En estos días, en España, a propósito del tema catalán, se está hablando mucho de la Constitución y de cómo esta se constituye en un impedimento (o garantía, según se vea) para las pretensiones independentistas y la desmembración del país ibérico.
La decisión de llevar a cabo un referéndum vinculante políticamente en Cataluña, que defina su futuro en la Unión, solo puede recaer –según se interpreta el texto constitucional– en el soberano, que es el pueblo español en su conjunto y no en una facción de este. Superar aquel escollo constitucional que perpetúa la “indisoluble unidad de la nación española, patria común e indivisible de todos los españoles”, no será, pues, tarea sencilla, ya que se requiere de una apabullante mayoría que supere, primero, los tres quintos de cada una de las cámaras para presentar el proyecto de reforma; luego, los dos tercios de cada una de ellas para aprobarlo, más la disolución de las mismas y la ratificación por las nuevas cámaras, por mayoría de dos tercios, más un referéndum, amén de sortear los escollos políticos que el tema genera. O sea, casi un imposible.
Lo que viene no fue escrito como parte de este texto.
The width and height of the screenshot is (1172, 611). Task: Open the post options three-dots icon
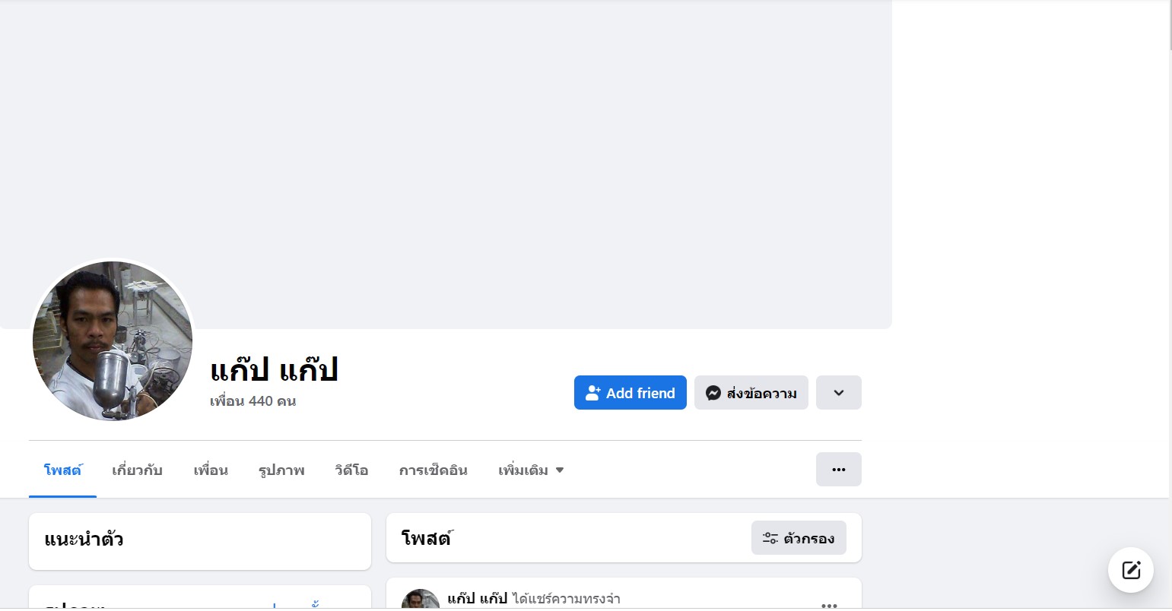pyautogui.click(x=829, y=605)
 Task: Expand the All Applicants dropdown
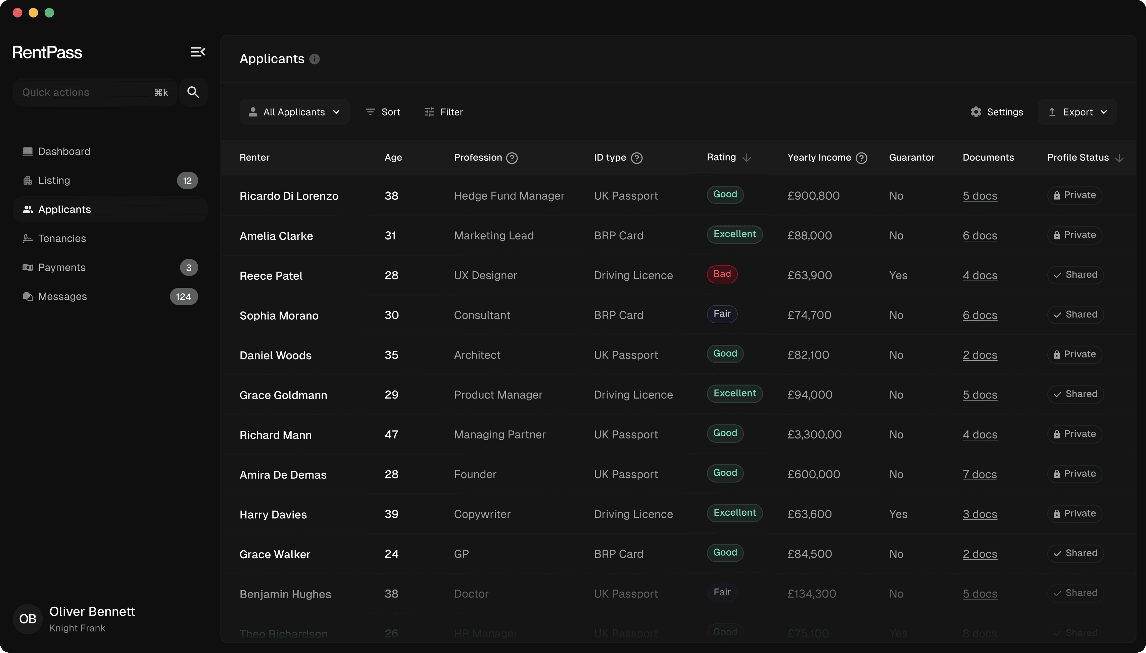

Desde James Bryce (Oxford, 1901) se habla del concepto de “constituciones rígidas”, que presentan para su reforma un procedimiento diferente que si se tratara de la modificación de una ley ordinaria. Tras la idea de rigidez se hace patente la intención de preservar algunos bienes jurídicos preciados por la comunidad –derechos, principios, reglas– del juego de mayorías coyunturales y del desgaste de la política diaria.
Una Constitución rígida tiene sus riesgos. Por ejemplo, que la realidad la rebase. La Carta Magna puede ser un dique de contención, pero no por mucho tiempo si el caudal del río aumenta. Las grandes controversias del país deben encontrar un cauce habitual de solución en la política y no en la Constitución. Esta solo expresa un consenso de mínimos y no de máximos, por lo que solo debería apelarse a ella como última razón, y cuando la misma ofrezca una solución clara del asunto controvertido. Abusar de la Constitución para impedir cambios políticos puede ser contraproducente para la democracia y el Estado constitucional de derecho.
La preservación y vigencia de una Constitución en el tiempo depende de lo participativo e incluyente que haya sido el proceso al momento de elaborarla. Sus custodios son los jueces, pero quien garantiza su supervivencia es la gente, que la siente y hace suya.
En el Perú, la Constitución de 1993 prevé también un procedimiento agravado para la reforma (artículo 206). Se requiere, para aprobarla, mayoría absoluta del número legal de congresistas, ratificada por referéndum, o, de omitirse este, acuerdo del Congreso en dos legislaturas ordinarias sucesivas con votación superior a los dos tercios del número legal de sus miembros.
La agenda de la reforma constitucional en el Perú no parece clara ni consensuada entre muchos, tal vez, por esto último, tampoco exigida en las calles: ¿redefinir el rol del Estado en la economía? ¿Voto facultativo? ¿Bicameralidad? ¿Relación con la Iglesia Católica? ¿Otorgar la condición de órgano autónomo a alguna dependencia pública? ¿Referenciar a organismos reguladores? Lo cierto es que, más que un problema de rigidez, los promotores de reformas en el Perú deben enfrentar primero el problema del inmovilismo social y el desinterés por lo político.
Pueda que se aproxime el tiempo para propiciar reformas y actualizar el texto fundamental, pero, a mi juicio, más urge que llegue el tiempo en que la gente sienta como suya la Constitución.